El triunfo de lo que es infinitamente improbable es el legado político y simbólico de Fidel, a través de su obra. Cuando cayó el muro de Berlín y se disgregó la Unión Soviética, todas las cartas astrales ideológicas y geopolíticas coincidían en la proximidad del derrumbe revolucionario cubano. Era demasiada la conjunción de circunstancias que se conjuraban en su compra: la soledad de la revolución contra lo que devino la única superpotencia dominante, un neoliberalismo triunfante en el mundo, la avidez de las grandes corporaciones globales por liquidar cualquier interferencia a la nueva utopía de los mercados libres en escala planetaria, el desánimo y la confusión de las fuerzas que apoyaban a la revolución en el contexto de una derrota de escala y profundidad impensable pocos años atrás.

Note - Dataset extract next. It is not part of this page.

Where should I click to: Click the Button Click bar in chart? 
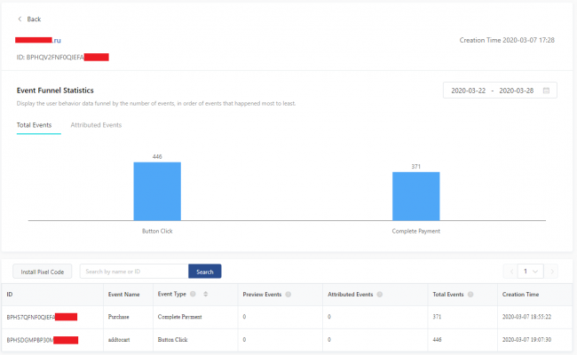[x=157, y=191]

Cuba y Fidel, Fidel y Cuba resistieron. Fueron años duros y complicados en los que la solidaridad de los pueblos, su repudio incondicional al bloqueo económico norteamericano de la isla fueron el casi único apoyo en tiempos en que gobiernos como los de Menem y De la Rúa se alineaban de modo servil con las políticas yanquis, contrariando tanto la tradición histórica de Perón, cuando decidió en 1973 la reanudación de relaciones con Cuba, como la de Yrigoyen en los tiempos de la primera revolución de Sandino en Nicaragua.

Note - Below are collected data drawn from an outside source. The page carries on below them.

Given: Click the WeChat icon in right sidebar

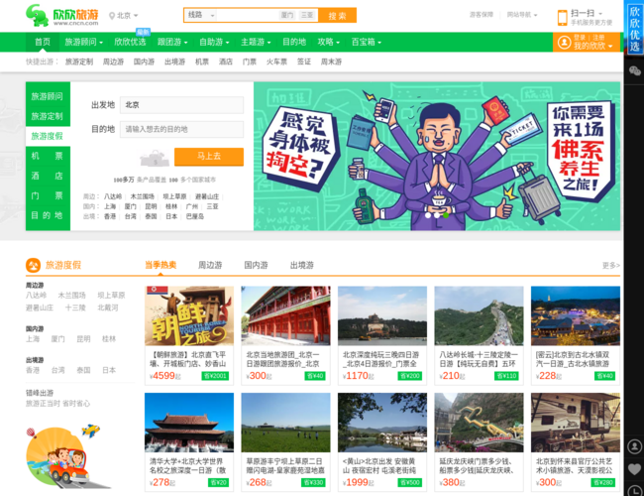Looking at the screenshot, I should click(634, 71).
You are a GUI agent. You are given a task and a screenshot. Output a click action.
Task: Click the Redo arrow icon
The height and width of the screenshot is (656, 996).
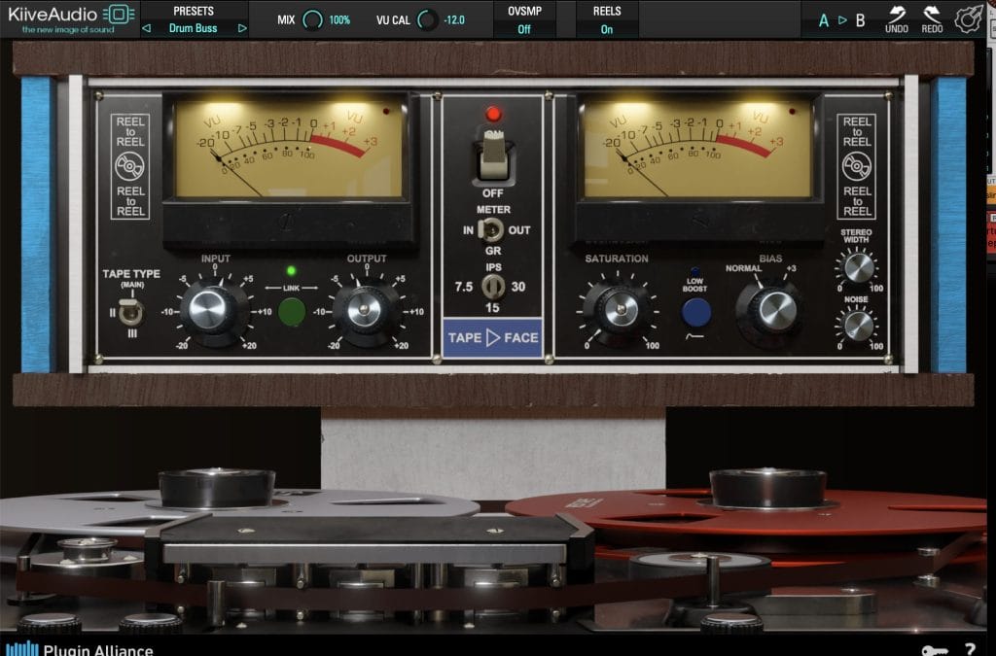click(932, 15)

Cuba, con Fidel al frente, resurgió como actor regional relevante en los tiempos de Chávez, Lula, Correa, Evo, Néstor y Cristina. Cuando ya no estaba sola. Cuando fracasó el ALCA y se impusieron nuevos proyectos de integración regional, orientados a potenciar las soberanías nacionales y no a disolverlas en el mundo sin fronteras del libre comercio. Los argentinos tenemos en nuestra retina la imagen de Fidel frente a las escalinatas de la Facultad de Derecho de la UBA, la imagen de un líder humanista en el ocaso de sus fuerzas humanas y en el apogeo de su percepción de los enormes peligros y las difíciles perspectivas del mundo en el comienzo del nuevo siglo. Vimos y escuchamos a un Fidel que ya en los últimos años anteriores había traspasado su condición de líder revolucionario cubano y latinoamericano para elaborar una visión profundamente humanista y profundamente ecuménica de la crítica al capitalismo, en la que se fundía el rechazo de la explotación social y nacional y de la guerra imperialista con la crítica del consumismo, la agresión a la naturaleza y la insensibilidad frente al dolor de los demás. Todo un legado filosófico y programático: a Fidel lo sobrevive un mundo más inestable y peligroso todavía que aquel en el que nació y creció su revolución. Igual que entonces no hay que esperar que las letras frías de la teoría y las verdades de aparatos endogámicos abran los caminos de una superación de la crisis civilizatoria en la que vivimos. Es necesario fortalecer a los pueblos y a sus liderazgos transformadores contra la manipulación, la mentira, el cinismo y la impunidad de los dueños de la tierra. Una vez más, como enseñó Fidel, hay que creer en lo que se considera imposible y saber convertirlo en realidad.